Not only does the statute interfere arbitrarily with the rights of the little grocer to conduct his business according to standards long accepted — complete destruction may follow; but it takes away the liberty of twelve million consumers to buy a necessity of life in an open market. It imposes direct and arbitrary burdens upon those already seriously impoverished with the alleged immediate design of affording special benefits to others. To him [p558] with less than nine cents it says — You cannot procure a quart of milk from the grocer although he is anxious to accept what you can pay and the demands of your household are urgent! A superabundance, but no child can purchase from a willing storekeeper below the figure appointed by three men at headquarters! And this is true although the storekeeper himself may have bought from a willing producer at half that rate, and must sell quickly or lose his stock through deterioration. The fanciful scheme is to protect the farmer against undue exactions by prescribing the price at which milk disposed of by him at will may be resold!

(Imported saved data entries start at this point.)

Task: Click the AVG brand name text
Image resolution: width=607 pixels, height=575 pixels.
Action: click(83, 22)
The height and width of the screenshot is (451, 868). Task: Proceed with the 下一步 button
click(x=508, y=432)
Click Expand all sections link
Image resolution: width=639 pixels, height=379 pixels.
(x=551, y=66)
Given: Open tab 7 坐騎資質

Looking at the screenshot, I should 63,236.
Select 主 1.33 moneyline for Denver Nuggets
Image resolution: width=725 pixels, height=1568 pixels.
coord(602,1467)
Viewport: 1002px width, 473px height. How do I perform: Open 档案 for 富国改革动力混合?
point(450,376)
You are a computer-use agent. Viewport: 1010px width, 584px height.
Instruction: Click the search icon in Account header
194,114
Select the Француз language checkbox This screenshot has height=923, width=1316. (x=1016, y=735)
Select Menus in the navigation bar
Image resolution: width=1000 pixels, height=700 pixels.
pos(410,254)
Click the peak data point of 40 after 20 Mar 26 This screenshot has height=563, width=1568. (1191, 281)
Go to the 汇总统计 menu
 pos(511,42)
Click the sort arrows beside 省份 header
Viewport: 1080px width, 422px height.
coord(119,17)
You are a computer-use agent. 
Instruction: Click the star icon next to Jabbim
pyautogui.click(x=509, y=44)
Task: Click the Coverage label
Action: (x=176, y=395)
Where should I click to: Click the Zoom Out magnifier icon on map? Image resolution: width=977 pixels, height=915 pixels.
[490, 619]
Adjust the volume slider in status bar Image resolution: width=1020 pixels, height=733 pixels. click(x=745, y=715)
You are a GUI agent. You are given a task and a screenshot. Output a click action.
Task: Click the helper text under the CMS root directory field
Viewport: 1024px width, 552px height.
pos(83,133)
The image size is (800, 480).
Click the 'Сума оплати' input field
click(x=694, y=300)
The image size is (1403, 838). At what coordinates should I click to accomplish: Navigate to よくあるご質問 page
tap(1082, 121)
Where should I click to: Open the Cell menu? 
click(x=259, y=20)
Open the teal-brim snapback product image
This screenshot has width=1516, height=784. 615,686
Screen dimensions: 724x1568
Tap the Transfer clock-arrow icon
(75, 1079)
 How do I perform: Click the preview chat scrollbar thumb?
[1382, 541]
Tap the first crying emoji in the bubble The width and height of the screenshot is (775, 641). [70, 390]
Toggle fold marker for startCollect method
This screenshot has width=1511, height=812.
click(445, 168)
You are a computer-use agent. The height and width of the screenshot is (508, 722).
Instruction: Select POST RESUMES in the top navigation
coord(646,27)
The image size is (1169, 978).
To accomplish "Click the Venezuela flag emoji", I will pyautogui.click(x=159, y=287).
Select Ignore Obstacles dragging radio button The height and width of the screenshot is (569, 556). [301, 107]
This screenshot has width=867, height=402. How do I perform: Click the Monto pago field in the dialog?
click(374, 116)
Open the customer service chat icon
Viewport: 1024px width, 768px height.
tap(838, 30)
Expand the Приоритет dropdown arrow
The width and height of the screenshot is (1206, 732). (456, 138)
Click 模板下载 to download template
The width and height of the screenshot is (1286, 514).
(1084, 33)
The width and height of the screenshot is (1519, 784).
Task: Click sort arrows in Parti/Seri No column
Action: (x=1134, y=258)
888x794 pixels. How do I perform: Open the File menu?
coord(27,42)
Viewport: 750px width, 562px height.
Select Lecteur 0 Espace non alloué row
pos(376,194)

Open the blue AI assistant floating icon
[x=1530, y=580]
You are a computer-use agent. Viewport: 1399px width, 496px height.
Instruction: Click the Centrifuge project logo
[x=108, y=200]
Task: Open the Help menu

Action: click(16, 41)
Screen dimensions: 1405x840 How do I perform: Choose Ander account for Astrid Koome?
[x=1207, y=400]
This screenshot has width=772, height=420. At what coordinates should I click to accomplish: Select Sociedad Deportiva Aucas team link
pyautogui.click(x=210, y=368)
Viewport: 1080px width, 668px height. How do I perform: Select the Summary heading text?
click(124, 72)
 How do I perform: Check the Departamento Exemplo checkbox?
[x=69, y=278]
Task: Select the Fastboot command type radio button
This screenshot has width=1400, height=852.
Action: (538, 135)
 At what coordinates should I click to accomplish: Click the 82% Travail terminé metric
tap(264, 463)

The statement by the court below that —

Doubtless the statute before us would be condemned by an earlier generation as a temerarious interference with the rights of property and contract . . . ; with the natural law of supply and demand,

is obviously correct. But another, that

statutes aiming to stimulate the production of a vital food product by fixing living standards of prices for the producer are to be interpreted with that degree of liberality which is essential to the attainment of the end in view
conflicts with views of Constitutional rights accepted since the beginning. An end, although apparently desirable, cannot justify inhibited means. Moreover the challenged act was not designed to stimulate production — there was too much milk for the demand, and no prospect of less for several years; also, "standards of prices" at which the producer might sell were not prescribed. The Legislature cannot lawfully destroy guaranteed rights of one man with the prime purpose of enriching another, even if, for the moment, this may seem advantageous to the public. And the adoption of any "concept of jurisprudence" which permits facile disregard of the Constitution, as long interpreted and respected, will inevitably lead to its destruction. Then, all rights will be subject [p559] to the caprice of the hour; government by stable laws will pass.

The somewhat misty suggestion below, that condemnation of the challenged legislation would amount to holding "that the due process clause has left milk producers unprotected from oppression," I assume, was not intended as a material contribution to the discussion upon the merits of the cause. Grave concern for embarrassed farmers is everywhere, but this should neither obscure the rights of others nor obstruct judicial appraisement of measures proposed for relief. The ultimate welfare of the producer, like that of every other class, requires dominance of the Constitution. And zealously to uphold this in all its parts is the highest duty intrusted to the courts.

The judgment of the court below should be reversed.

MR. JUSTICE VAN DEVANTER, MR. JUSTICE SUTHERLAND, and MR. JUSTICE BUTLER authorize me to say that they concur in this opinion.